DAEMON will advance current solutions for the management of resources at the Edge, by designing dedicated NI algorithms that implement a holistic orchestration approach where diverse Edge functionalities are operated at different timescales and locations, whilst acting as a single integrated system via a multi-timescale loop.
Network programmability is a cornerstone of 5G architectures. Hence, DAEMON will design NI algorithms that leverage the novel computing fabric of the backhaul to support faster service provisioning.
Radio Access Network virtualization (vRAN) is regarded as a key technology to achieve high efficiency and reduced OPEX in B5G systems. DAEMON will design and implement NI-assisted solutions for vRAN radio resource scheduling.
The sustainability of B5G networks will heavily depend on the capability of orchestration and control frameworks at the Edge and Core to account for energy consumption figures when taking resource management decisions. the DAEMON NI-native architecture is the ideal milieu to implement a coordinated intelligence that optimally deploys VNFs according to their complex energy footprints.
Optimizing the utilization of resources across network micro-domains is vital to the reliable operation of B5G systems characterized by a very high degree of multi-tenancy, where strong service guarantees force isolating resources to slices. the partners of DAEMON are spearheading research on capacity forecasting models that anticipate the optimal amount of resources to be allocated to network entities at each reconfiguration opportunity
Anomalies in the network operation due to misconfigurations, malfunctions, or malicious behaviors risk to represent a particularly serious complication in B5G systems whose management will be already characterized by substantial added complexity with respect to 5G infrastructures. On top of the baseline anomaly detection functionalities, DAEMON will ensure that the dedicated NI addresses the whole lifecycle of the anomaly management process, and takes care of subsequent root cause analysis and automated response.
DAEMON aims at revolutionizing these practices, by bringing forward a number of fundamental contributions in establishing better and more appropriate techniques for the design of NI, where the AI hype is causing the overuse of DNNs as a “one-tool-fits-all” solution to any NI task.
DAEMON advocates for a more pragmatic approach to the integration of AI into networking environments, by proposing and promoting AI models for NI only where they actually make a difference. DAEMON gives full consideration to overlooked hybrid approaches that combine, e.g., statistical and DL models, following the path recently open by seminal results in the machine learning community.
DAEMON goes beyond state-of-the-art available models offered by the machine learning community, and seeks major contributions on how such models can be specifically tailored to the networking context.
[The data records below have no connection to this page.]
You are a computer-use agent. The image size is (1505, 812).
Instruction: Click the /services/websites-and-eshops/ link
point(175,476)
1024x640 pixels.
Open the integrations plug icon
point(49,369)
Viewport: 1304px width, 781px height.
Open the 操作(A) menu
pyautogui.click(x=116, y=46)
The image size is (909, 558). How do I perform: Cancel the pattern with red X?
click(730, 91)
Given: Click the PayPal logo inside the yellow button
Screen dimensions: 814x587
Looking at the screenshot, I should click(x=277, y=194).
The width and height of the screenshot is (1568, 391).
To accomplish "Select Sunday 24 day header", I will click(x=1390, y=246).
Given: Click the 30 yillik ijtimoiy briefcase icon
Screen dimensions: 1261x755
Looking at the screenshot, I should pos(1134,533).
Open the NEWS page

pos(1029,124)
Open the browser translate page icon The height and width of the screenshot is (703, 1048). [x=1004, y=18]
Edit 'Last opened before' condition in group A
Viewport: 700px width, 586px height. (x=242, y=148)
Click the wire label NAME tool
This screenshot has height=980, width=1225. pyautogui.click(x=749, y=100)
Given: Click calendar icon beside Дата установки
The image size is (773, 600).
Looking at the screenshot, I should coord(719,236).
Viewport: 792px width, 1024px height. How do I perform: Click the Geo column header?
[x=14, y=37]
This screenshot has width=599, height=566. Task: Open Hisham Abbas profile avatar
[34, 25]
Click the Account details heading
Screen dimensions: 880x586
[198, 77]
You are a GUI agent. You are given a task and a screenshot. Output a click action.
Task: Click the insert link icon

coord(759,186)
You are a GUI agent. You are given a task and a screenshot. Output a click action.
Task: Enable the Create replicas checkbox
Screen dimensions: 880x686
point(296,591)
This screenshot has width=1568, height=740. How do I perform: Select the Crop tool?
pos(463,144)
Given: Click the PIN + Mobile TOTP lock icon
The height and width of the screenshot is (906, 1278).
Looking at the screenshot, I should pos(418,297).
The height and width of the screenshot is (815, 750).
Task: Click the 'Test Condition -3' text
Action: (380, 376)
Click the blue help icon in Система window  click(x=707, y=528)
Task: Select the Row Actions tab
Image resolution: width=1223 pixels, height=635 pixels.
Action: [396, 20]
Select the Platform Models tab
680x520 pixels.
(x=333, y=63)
DAEMON will investigate techniques to solve the loss-metric mismatch for NI design, along two directions.
- The project will study the design of original loss functions that are based on expert knowledge.
- The project will build on recent advances in machine learning for the automated solution of the lossmetric mismatch, by means of an active bridge that continuously receives feedback about the relevant service
metrics.
Accuracy is the dominant criterion used to assess the quality of AI models, under any task. DAEMON will address the inherent shortcomings of AI for NI, by devising models that allow controlling the NI accuracy-cost trade-offs, and that support resilience and explainability by-design:
- The project will carry out seminal investigations of the accuracy-cost trade-offs offered by AI models by leveraging:
- Neural Architecture Search (NAS) methods.
- Natural uncertainty of AI models.
- The project will conduct pioneering research on the design AI models that can support NI under strict network resilience and interpretability specifications.